## begin ITEMS

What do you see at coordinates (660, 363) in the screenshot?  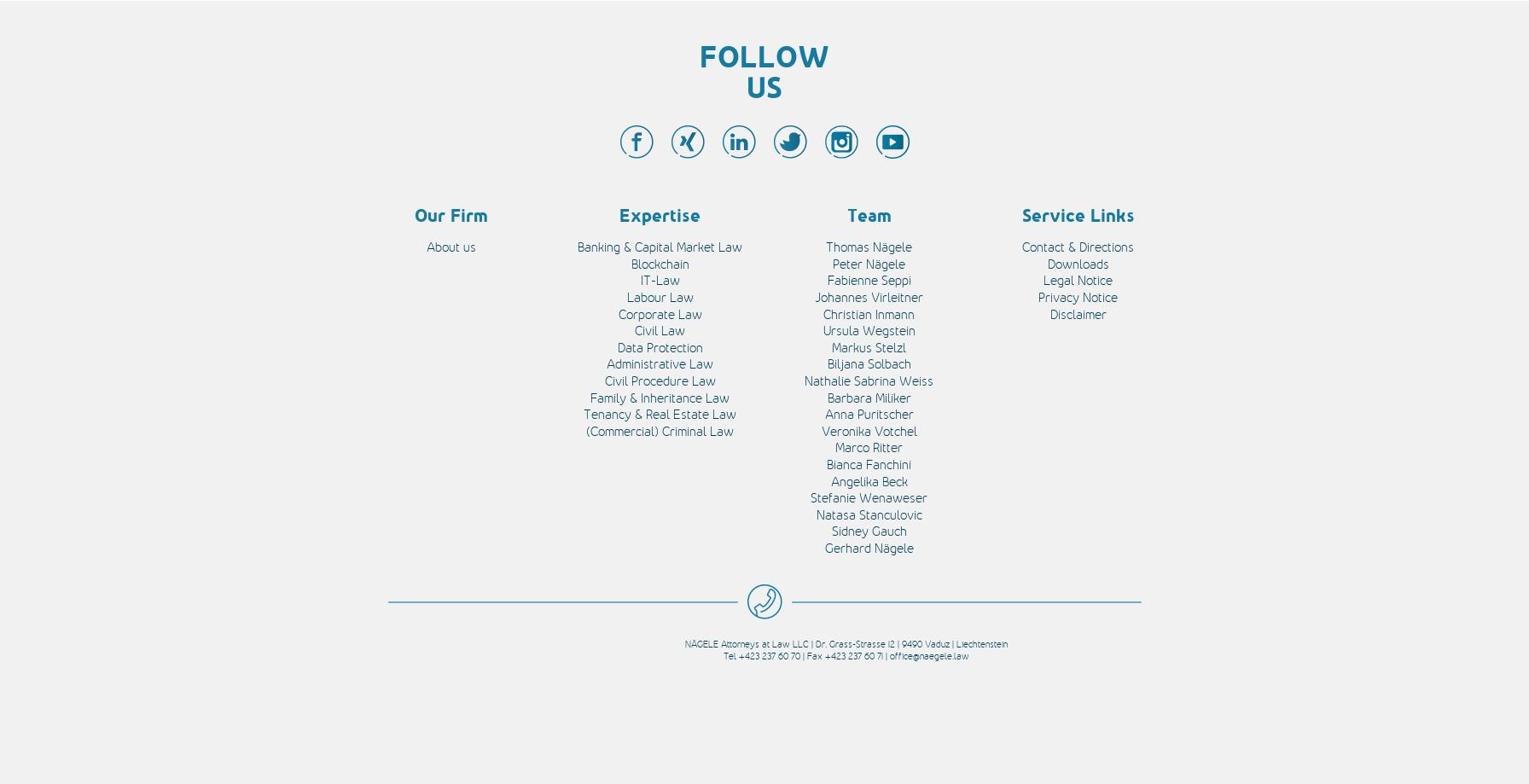 I see `'Administrative Law'` at bounding box center [660, 363].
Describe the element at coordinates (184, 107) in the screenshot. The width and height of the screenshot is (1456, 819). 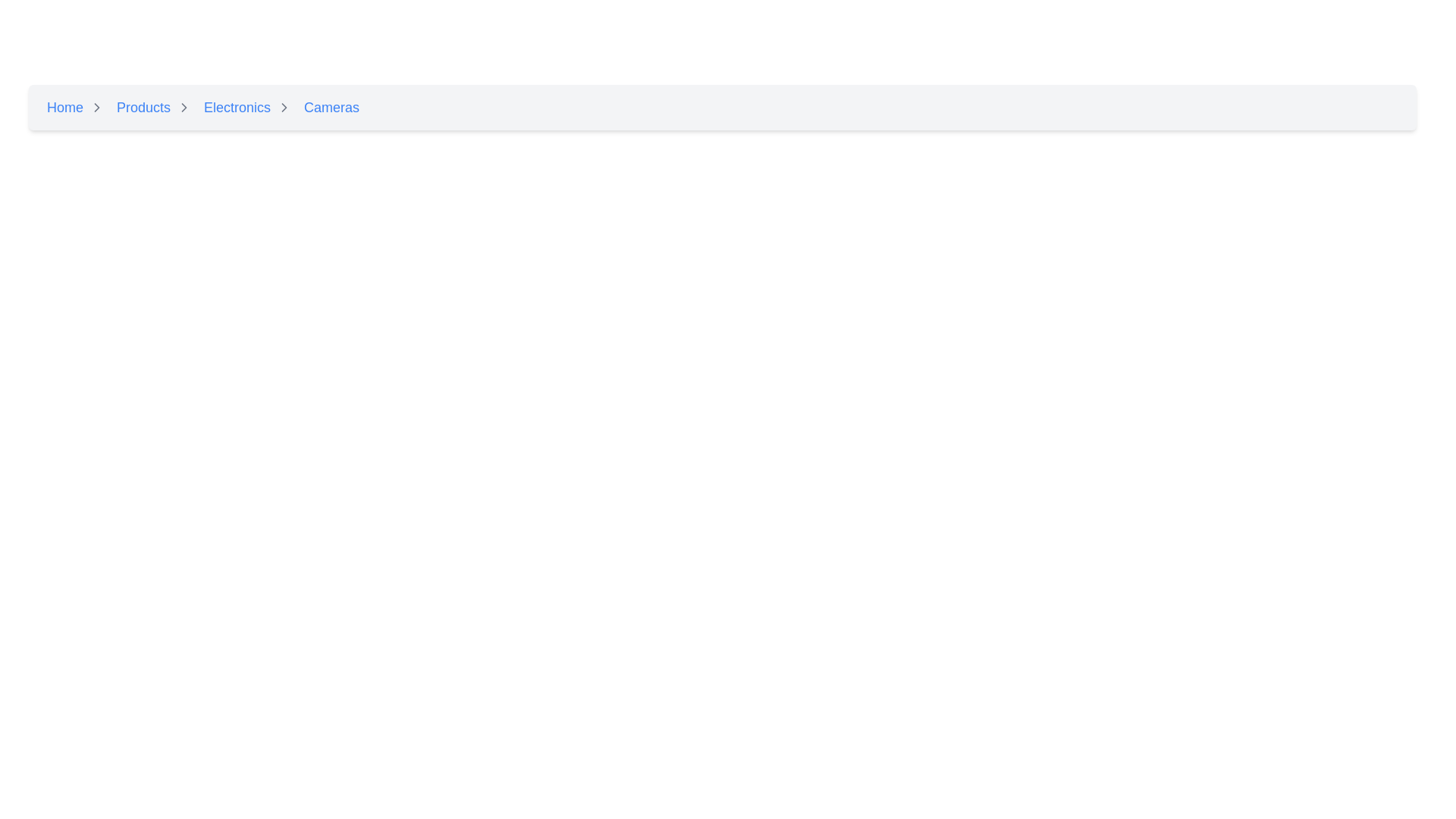
I see `the breadcrumb separator icon positioned between the 'Products' and 'Electronics' links to indicate navigational hierarchy` at that location.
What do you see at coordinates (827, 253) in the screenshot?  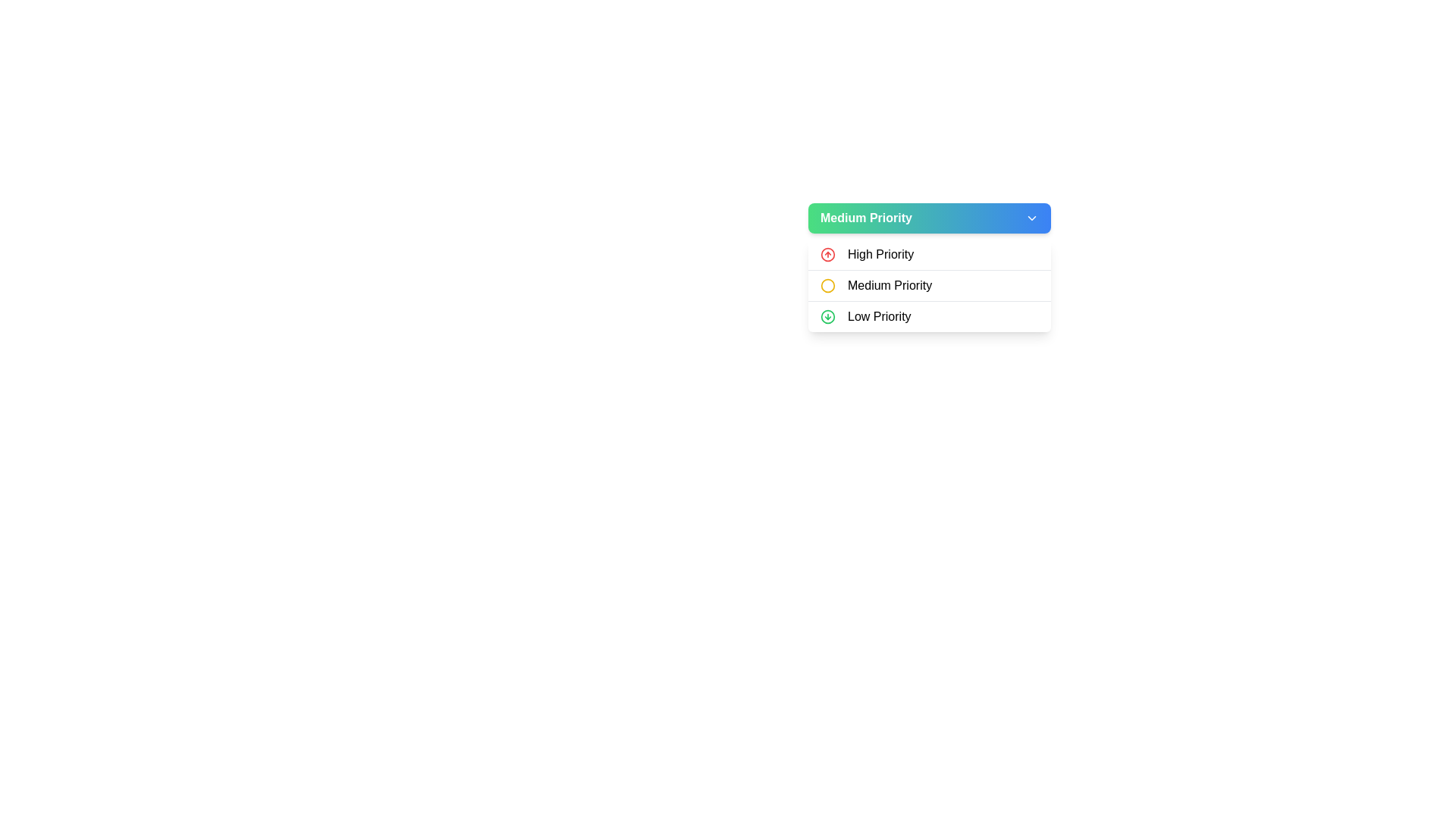 I see `the 'High Priority' status icon located to the left of the text label in the priority levels list` at bounding box center [827, 253].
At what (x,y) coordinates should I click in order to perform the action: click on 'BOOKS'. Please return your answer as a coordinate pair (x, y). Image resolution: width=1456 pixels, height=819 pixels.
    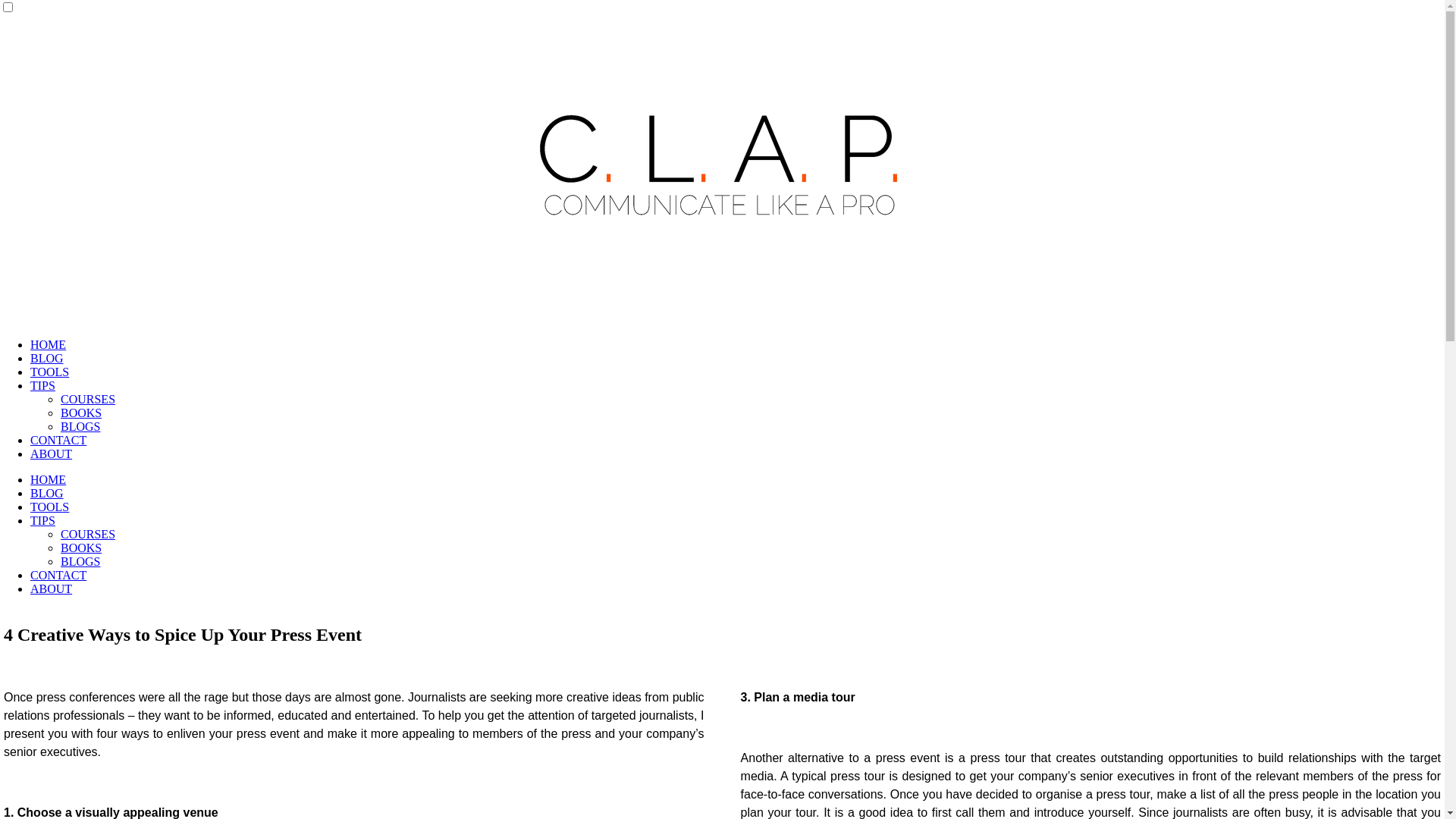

## end ITEMS

- GOAL -
Return the lines of the records above word for word, beginning at the line that contains "Describe the element" and stopping after the line that contains "at that location.". Leave the pictures out of your answer.

- RESPONSE BELOW -
Describe the element at coordinates (184, 107) in the screenshot. The width and height of the screenshot is (1456, 819). 
I see `the breadcrumb separator icon positioned between the 'Products' and 'Electronics' links to indicate navigational hierarchy` at that location.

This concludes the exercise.